Graeme McDowell, who led after the first round when the Open was last held at Hoylake in 2006, will return there buoyed by his first ever successful title defence following a dramatic final day in Paris.
McDowell overturned an eight-shot deficit thanks to a brilliant closing 67 to retain the Alstom Open de France, although he also had plenty of help from American Kevin Stadler.
Stadler’s four-shot overnight lead disappeared with a front nine of 41, but he battled back well with birdies on the 14th and 16th to pull within one of McDowell, who had moved three ahead with his fifth birdie of the day on the 16th.
With McDowell then dropping his only shot on the 18th after finding heavy rough off the tee, Stadler needed to par the last to force a play-off, but missed from two feet just as McDowell left the recording area to prepare for extra holes.
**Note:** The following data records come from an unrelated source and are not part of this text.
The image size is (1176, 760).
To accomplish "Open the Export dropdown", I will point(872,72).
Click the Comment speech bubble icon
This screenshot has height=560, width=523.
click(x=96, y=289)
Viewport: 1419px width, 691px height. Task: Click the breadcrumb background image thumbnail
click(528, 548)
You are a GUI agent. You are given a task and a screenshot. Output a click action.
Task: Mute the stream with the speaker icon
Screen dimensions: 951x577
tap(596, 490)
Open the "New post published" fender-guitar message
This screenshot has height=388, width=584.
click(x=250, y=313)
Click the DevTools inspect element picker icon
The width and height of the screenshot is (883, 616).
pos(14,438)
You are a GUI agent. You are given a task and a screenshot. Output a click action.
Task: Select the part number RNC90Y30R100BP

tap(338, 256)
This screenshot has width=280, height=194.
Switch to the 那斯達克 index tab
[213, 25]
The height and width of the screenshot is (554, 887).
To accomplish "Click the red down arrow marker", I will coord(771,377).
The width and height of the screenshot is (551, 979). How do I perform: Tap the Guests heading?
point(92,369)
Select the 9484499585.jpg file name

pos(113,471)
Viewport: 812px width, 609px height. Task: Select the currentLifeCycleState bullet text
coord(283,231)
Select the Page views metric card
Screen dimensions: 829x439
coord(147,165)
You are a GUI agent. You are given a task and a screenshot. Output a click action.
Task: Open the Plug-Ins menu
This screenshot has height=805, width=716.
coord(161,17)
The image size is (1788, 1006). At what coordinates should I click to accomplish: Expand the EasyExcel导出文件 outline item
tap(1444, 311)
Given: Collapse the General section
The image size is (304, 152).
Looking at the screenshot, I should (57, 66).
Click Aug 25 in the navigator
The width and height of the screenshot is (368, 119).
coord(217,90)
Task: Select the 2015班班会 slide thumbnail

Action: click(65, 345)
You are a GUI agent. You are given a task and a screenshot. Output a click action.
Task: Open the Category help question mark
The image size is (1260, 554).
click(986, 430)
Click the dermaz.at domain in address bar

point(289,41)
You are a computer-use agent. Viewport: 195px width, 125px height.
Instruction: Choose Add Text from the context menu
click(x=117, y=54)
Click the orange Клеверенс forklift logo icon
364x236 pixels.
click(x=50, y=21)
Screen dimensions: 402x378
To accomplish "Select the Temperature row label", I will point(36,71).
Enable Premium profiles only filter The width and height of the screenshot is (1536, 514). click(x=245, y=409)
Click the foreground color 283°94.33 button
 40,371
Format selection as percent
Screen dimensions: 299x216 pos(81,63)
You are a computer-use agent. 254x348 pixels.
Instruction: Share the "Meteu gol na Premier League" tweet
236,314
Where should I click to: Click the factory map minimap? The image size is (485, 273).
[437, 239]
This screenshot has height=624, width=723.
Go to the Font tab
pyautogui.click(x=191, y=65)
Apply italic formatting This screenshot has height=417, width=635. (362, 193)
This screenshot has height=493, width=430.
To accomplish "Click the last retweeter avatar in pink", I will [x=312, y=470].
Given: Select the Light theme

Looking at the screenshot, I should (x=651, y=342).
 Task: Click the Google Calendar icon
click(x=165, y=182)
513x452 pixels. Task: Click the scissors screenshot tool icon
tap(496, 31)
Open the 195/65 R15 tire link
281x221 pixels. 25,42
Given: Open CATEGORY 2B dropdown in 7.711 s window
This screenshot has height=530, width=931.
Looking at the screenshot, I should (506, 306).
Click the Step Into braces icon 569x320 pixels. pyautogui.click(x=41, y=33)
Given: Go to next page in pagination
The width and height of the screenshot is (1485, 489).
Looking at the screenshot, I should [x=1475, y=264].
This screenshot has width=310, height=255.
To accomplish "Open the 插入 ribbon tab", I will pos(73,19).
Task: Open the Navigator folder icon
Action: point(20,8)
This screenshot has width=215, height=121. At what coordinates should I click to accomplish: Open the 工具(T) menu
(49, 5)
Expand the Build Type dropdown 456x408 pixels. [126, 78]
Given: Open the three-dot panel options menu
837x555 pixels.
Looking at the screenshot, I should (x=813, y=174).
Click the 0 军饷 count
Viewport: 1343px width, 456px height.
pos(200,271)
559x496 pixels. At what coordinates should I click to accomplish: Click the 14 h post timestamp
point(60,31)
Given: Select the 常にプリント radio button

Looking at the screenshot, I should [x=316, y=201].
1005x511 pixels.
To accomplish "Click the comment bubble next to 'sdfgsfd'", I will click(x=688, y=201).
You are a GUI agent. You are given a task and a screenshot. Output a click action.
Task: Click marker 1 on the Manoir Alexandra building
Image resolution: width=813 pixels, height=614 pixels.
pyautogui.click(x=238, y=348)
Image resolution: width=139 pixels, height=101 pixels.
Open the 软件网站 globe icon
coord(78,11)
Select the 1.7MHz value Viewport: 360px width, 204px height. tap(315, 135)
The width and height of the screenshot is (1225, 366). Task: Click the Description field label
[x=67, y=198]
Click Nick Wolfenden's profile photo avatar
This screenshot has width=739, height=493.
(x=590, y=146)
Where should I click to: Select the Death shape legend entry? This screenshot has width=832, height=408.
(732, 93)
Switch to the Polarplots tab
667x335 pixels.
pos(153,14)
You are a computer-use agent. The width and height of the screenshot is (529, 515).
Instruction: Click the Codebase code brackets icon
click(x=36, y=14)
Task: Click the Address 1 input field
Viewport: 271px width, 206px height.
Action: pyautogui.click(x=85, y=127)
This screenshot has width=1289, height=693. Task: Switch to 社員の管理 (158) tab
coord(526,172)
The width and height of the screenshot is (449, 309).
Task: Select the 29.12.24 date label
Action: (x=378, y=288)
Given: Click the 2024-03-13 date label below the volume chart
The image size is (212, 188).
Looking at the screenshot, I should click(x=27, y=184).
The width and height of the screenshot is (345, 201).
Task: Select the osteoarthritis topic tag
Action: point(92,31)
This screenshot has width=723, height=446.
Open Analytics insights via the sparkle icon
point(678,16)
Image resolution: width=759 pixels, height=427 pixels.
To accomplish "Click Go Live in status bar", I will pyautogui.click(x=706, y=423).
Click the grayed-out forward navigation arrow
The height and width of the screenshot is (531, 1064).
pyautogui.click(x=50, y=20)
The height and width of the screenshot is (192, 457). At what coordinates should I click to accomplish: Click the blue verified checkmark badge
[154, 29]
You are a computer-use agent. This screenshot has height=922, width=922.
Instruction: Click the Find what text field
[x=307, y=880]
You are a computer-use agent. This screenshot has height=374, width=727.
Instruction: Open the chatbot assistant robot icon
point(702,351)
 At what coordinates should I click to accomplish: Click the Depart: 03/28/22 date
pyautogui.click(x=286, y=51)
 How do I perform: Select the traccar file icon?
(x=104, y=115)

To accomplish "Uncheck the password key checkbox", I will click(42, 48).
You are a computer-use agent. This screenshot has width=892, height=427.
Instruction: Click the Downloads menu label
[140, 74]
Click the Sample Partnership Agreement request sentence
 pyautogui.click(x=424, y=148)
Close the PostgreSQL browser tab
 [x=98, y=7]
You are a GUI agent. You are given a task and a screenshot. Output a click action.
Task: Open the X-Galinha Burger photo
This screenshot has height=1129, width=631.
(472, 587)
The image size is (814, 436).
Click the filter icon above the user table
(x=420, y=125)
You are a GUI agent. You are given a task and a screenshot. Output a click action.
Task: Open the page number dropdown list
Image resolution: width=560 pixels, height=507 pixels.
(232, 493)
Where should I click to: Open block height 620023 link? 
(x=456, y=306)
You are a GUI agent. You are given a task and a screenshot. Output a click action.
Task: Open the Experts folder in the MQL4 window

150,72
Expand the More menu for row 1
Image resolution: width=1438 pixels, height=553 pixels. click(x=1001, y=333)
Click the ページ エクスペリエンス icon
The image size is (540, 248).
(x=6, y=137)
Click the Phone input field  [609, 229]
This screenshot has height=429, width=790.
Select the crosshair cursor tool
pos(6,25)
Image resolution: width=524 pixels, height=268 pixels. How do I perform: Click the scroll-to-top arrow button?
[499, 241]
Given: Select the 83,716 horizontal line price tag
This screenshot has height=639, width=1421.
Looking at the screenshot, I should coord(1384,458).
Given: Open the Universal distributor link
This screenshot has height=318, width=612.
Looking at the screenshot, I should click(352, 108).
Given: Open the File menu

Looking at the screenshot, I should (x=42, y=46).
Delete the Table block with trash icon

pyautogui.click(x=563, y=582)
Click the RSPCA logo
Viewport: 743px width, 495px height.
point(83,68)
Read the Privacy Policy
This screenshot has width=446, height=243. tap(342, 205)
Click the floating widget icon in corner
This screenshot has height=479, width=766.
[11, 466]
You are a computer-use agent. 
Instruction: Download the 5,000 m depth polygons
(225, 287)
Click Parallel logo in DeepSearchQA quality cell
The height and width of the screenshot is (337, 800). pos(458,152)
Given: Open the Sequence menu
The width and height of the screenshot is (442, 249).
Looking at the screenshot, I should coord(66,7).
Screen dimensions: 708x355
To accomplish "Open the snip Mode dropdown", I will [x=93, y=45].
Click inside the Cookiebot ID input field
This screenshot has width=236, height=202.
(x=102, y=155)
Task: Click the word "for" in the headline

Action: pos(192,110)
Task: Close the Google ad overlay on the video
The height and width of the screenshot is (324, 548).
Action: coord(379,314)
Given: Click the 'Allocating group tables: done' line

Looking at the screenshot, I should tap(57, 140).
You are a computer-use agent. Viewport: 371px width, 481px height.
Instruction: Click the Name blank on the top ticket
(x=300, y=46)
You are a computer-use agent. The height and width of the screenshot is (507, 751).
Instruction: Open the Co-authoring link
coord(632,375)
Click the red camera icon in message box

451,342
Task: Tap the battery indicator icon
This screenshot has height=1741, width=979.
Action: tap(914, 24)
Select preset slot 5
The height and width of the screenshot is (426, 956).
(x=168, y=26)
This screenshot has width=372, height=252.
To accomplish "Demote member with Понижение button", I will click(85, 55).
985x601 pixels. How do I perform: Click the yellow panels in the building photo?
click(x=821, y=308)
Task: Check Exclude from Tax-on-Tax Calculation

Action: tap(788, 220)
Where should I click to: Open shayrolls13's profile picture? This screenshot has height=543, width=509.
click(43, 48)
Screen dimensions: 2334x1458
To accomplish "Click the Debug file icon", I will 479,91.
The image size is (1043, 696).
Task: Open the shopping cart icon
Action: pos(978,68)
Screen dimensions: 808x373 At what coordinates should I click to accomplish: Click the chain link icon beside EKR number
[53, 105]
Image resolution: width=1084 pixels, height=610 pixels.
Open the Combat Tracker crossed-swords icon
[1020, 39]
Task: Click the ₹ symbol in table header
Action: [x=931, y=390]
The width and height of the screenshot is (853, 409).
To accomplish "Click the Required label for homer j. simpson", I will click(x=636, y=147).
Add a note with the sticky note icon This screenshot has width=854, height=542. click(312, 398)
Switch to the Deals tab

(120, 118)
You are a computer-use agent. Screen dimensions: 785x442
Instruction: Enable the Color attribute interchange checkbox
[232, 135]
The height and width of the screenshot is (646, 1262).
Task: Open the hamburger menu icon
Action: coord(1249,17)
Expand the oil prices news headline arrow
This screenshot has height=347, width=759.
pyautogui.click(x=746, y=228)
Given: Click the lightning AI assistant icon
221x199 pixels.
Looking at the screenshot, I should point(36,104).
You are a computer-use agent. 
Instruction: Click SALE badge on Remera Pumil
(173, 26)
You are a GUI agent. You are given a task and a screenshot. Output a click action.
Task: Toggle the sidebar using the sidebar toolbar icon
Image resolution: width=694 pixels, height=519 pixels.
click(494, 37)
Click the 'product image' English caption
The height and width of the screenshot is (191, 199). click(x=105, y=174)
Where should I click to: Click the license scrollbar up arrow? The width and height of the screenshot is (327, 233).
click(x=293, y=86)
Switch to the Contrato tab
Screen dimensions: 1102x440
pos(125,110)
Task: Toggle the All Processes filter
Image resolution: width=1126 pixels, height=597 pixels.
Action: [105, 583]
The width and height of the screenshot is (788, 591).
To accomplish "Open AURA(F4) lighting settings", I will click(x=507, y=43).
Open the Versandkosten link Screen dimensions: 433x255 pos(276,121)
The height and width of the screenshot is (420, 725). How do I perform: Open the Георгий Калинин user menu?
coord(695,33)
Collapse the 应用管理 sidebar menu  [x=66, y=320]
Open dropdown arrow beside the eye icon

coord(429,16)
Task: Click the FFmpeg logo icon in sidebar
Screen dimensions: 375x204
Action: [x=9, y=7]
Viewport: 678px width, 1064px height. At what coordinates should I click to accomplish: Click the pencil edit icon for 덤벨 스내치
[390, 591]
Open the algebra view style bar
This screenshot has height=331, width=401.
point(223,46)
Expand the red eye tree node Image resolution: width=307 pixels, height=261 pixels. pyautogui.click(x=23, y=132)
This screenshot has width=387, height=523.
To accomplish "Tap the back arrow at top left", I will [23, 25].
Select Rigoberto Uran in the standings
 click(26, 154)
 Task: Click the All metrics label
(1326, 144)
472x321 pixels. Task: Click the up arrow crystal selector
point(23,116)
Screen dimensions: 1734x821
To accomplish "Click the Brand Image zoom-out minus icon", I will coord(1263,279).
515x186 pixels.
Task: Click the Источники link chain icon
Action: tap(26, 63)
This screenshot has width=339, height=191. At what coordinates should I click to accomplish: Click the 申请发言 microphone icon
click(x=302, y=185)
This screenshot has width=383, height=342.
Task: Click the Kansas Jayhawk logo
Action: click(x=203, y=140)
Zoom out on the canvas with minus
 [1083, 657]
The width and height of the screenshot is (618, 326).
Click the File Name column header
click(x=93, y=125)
“I feel very fortunate,” McDowell admitted after claiming his 10th European Tour title. “Kevin Stadler is a great, great player. I literally gave him that putt on the last green, I didn’t expect him to miss that.
“It’s not really the way you like to win, I was ready to go for the play-off, but I’ll take it and run. I really needed this victory, it’s a special one for me. It’s pretty timely, there’s a busy summer ahead and this a really good kick start to the summer.”
McDowell has deliberately played a lighter schedule this year, even missing the BMW PGA Championship at Wentworth, to leave himself fresher for the second half of the season.
“It’s a good decision now, but I have to say myself and my team were starting to question it,” the former US Open champion added on Sky Sports 4. “But my body has probably never been in as good a shape at this point in the season coming into two major championships, the FedEx Cup play-offs and hopefully the Ryder Cup.
“I was at Hoylake a couple of weeks ago and I think it’s my type of set-up, you really have to find fairways off the tee and there are big flat greens where you can hole some putts.”
Stadler, who also missed from 18 inches for par on the fourth in his 76, said: “It’s very hard to lose the same tournament twice in the same day, but I managed to do it.
“It was tough (conditions) and I drove it terrible today. If you miss the fairway, you’re going to get punished out here. That’s just the way it is. I played great for a couple of days and had tons of chances but spent all day in the knee-deep stuff today and the score showed it.
“It was so miserable on the front nine, I was practically expecting to bogey every hole. It was virtually impossible. It was unfortunate on the last, I played a little safe second shot and I felt good over the putt, and just whiffed it unfortunately.”